Problem to work on | Please return each of the entries exactly, minus their pictures.
== Exercise data ==
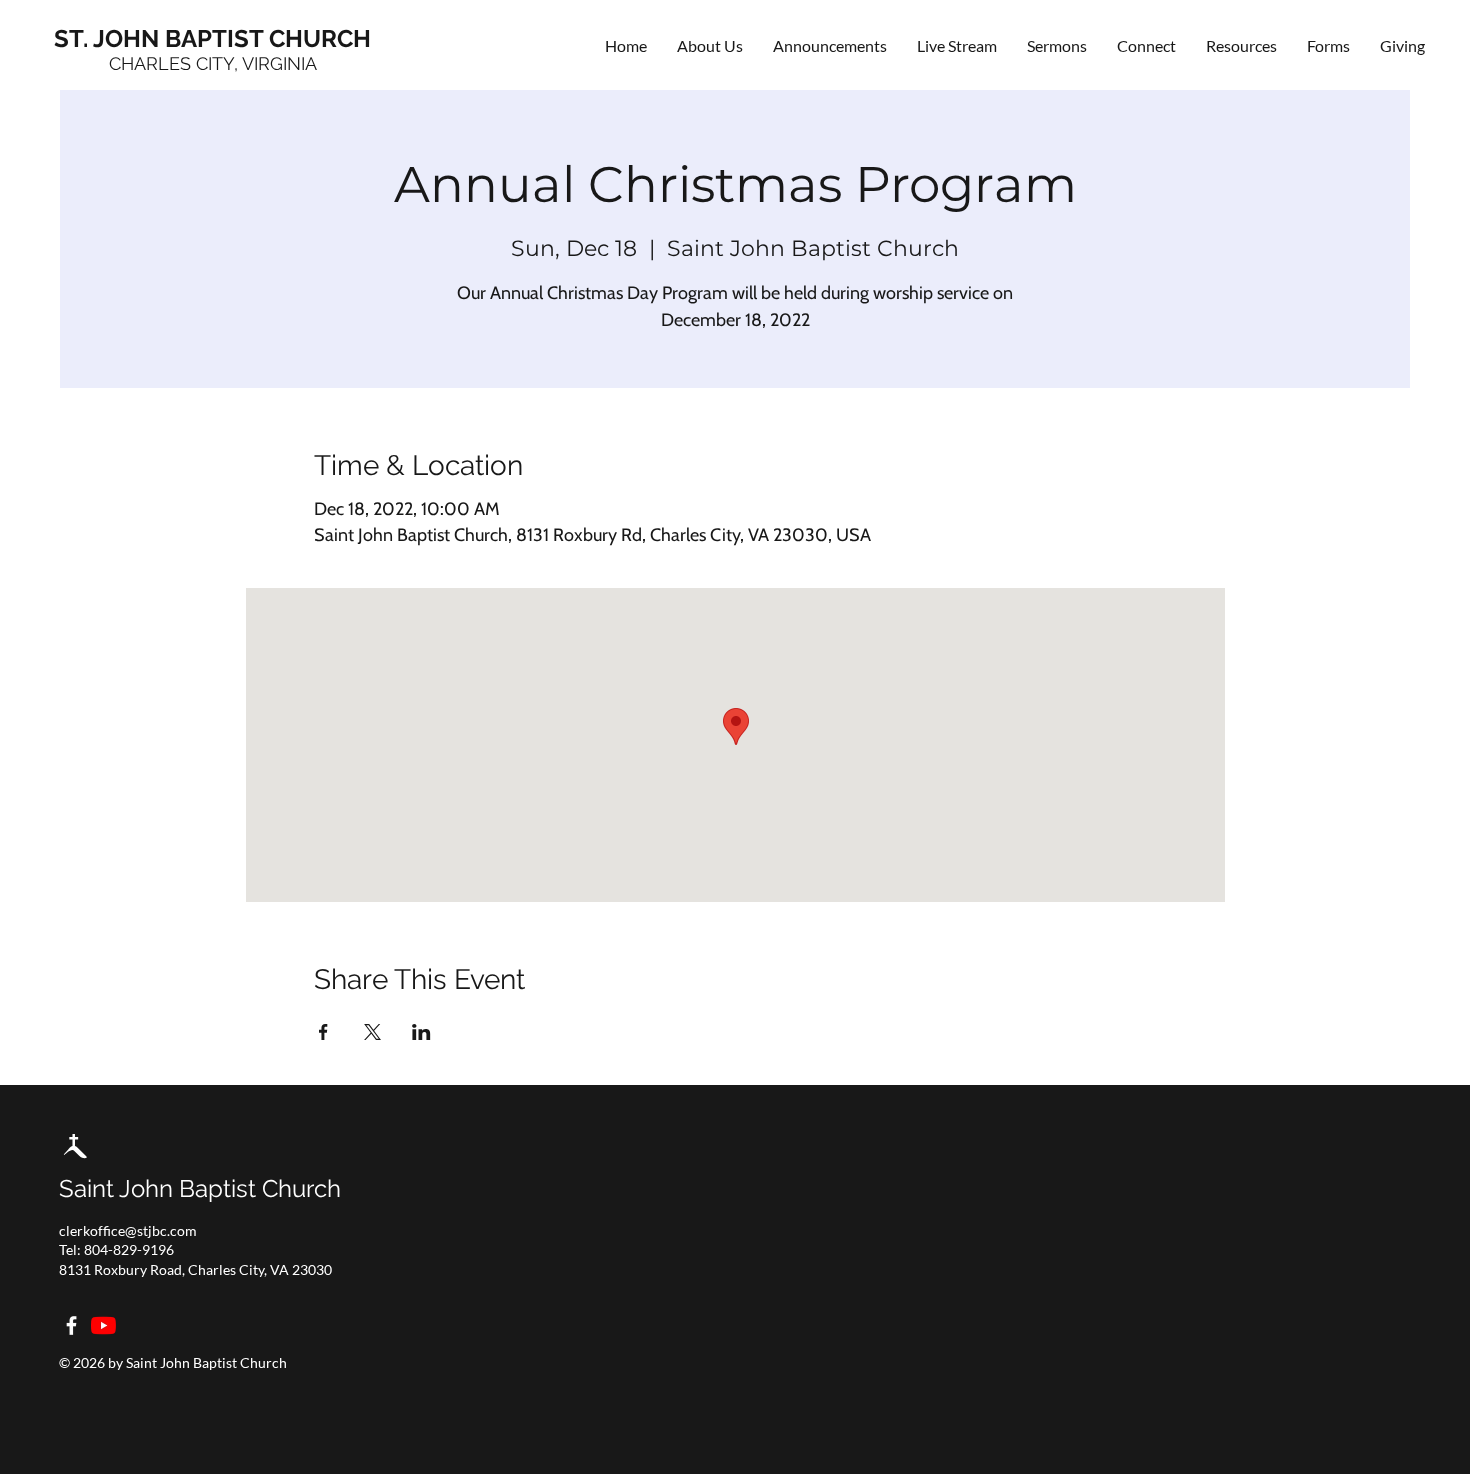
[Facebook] (71, 1325)
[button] (1146, 45)
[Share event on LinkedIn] (421, 1032)
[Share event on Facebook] (323, 1032)
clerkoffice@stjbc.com (128, 1230)
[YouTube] (103, 1325)
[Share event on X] (372, 1032)
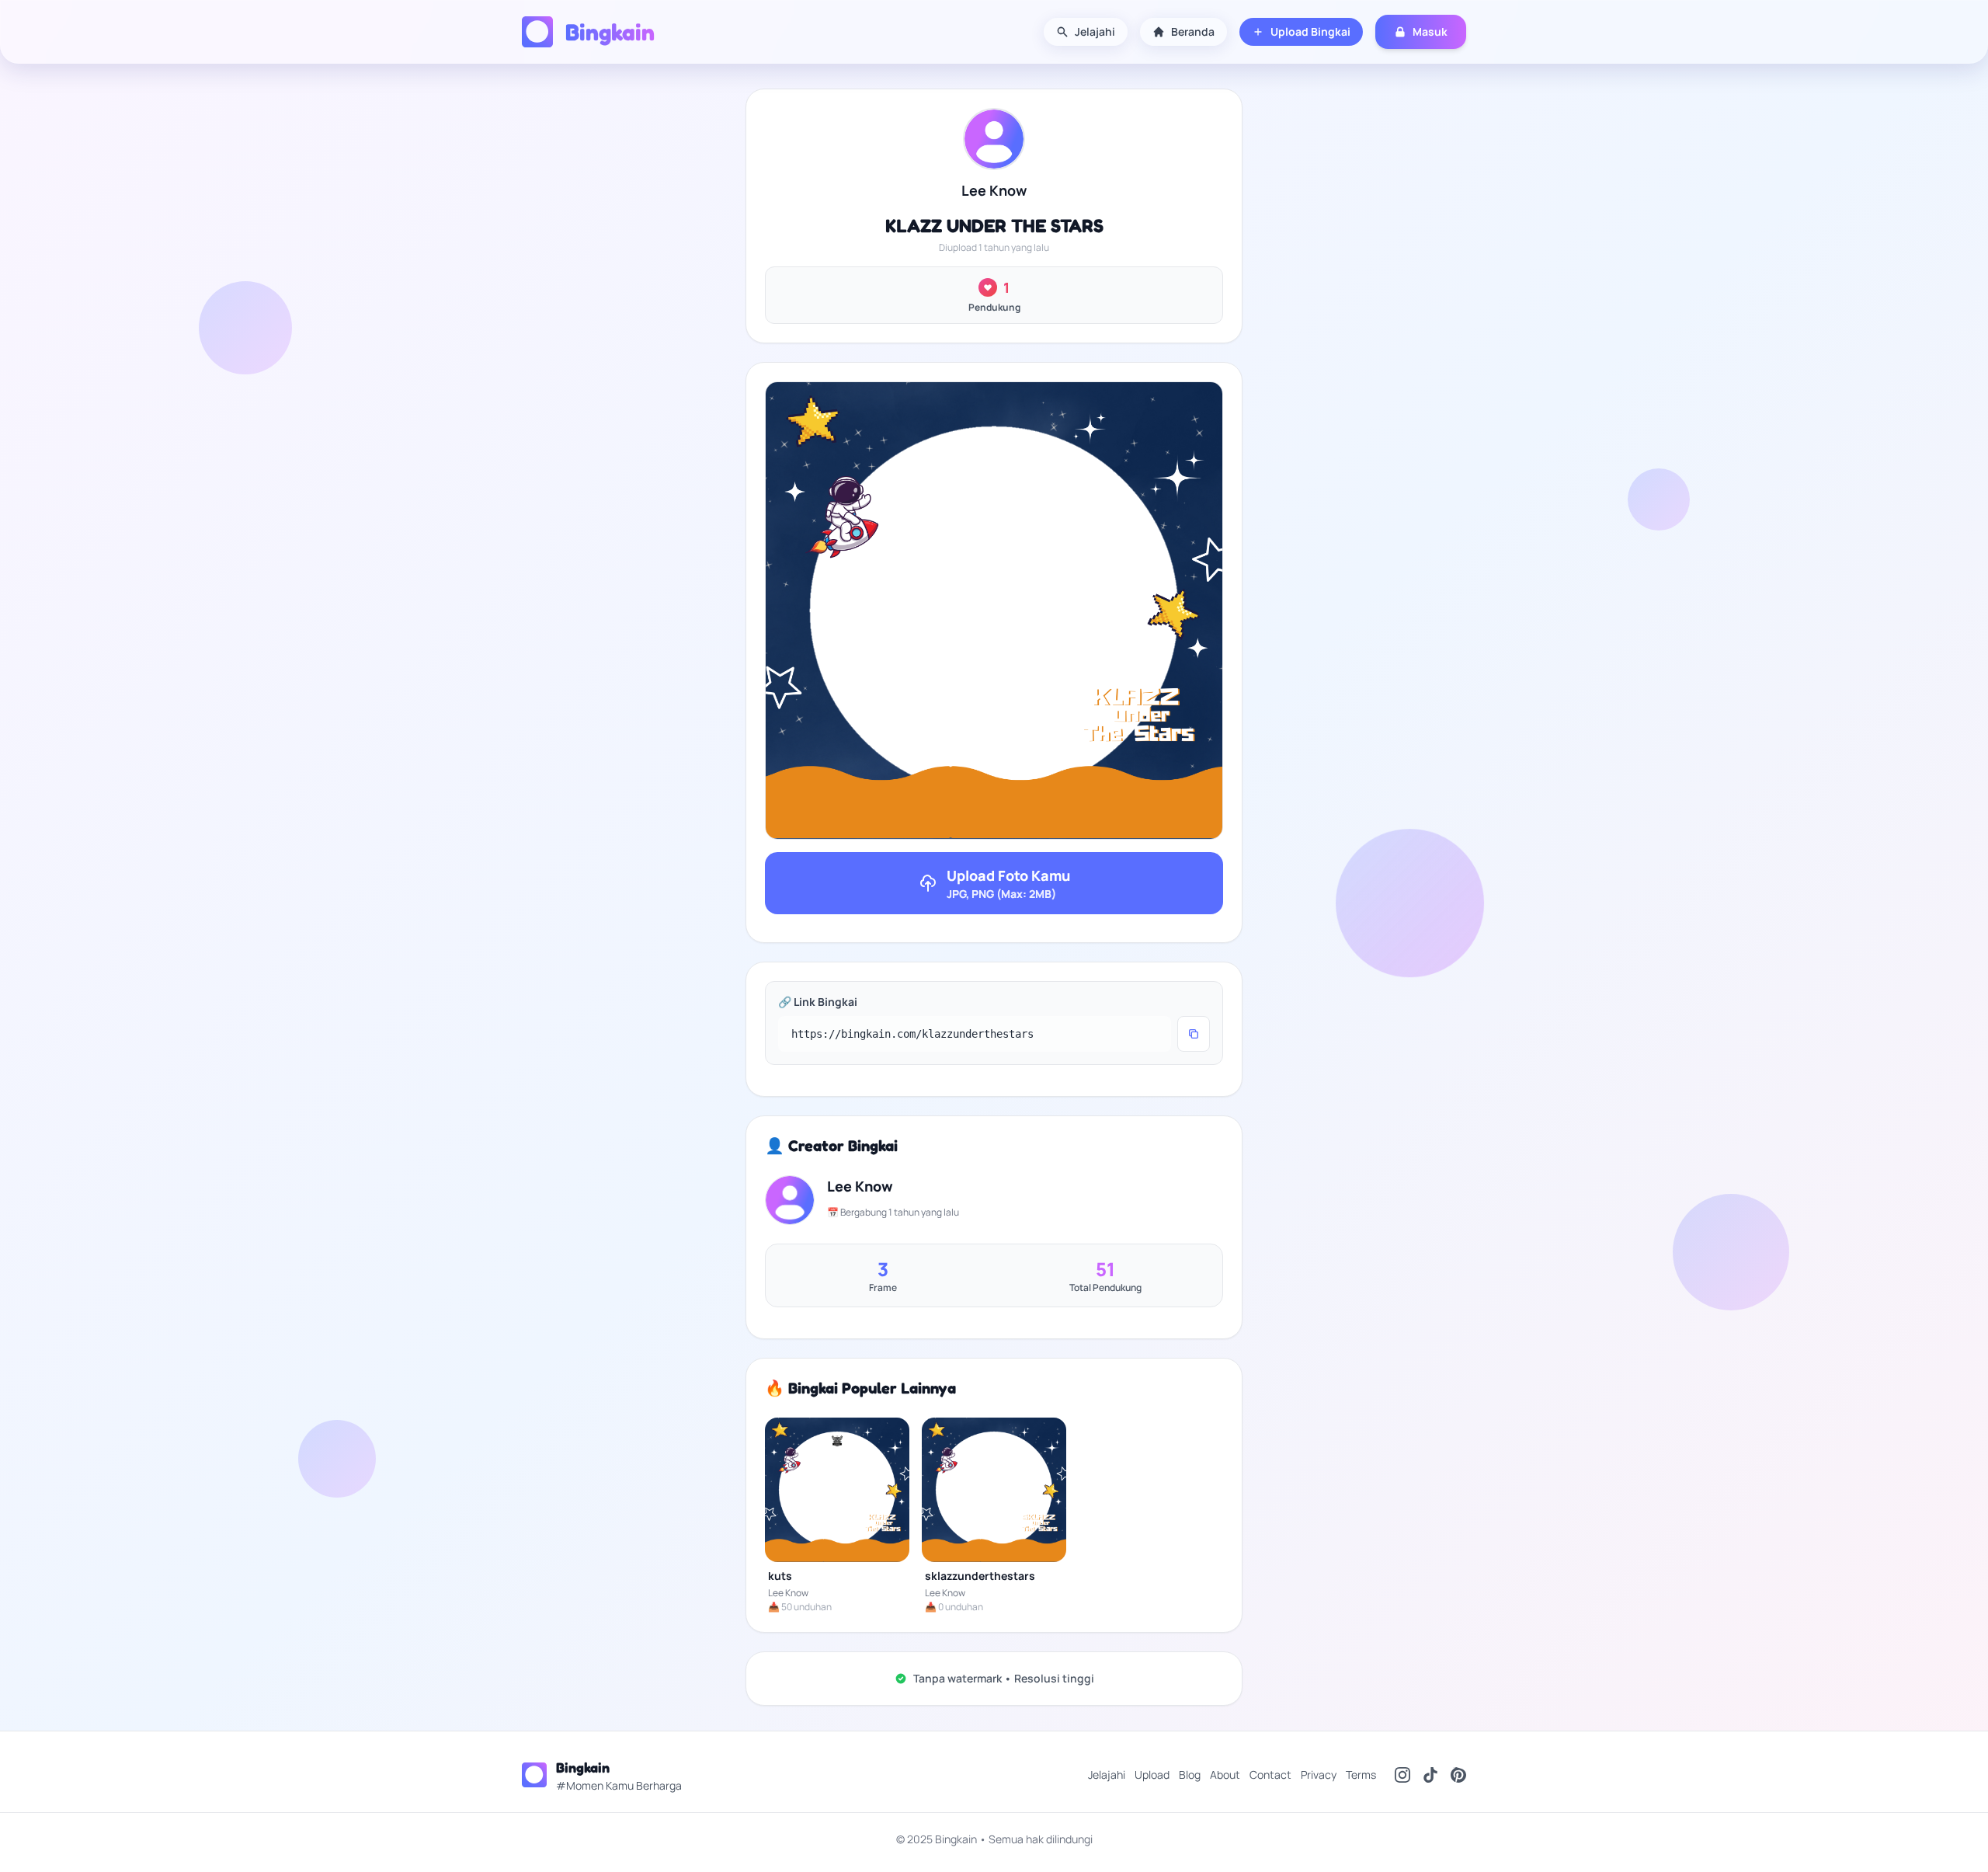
===
Task solution |
[Facebook] (71, 1325)
[button] (1146, 45)
[Share event on LinkedIn] (421, 1032)
[Share event on Facebook] (323, 1032)
clerkoffice@stjbc.com (128, 1230)
[YouTube] (103, 1325)
[Share event on X] (372, 1032)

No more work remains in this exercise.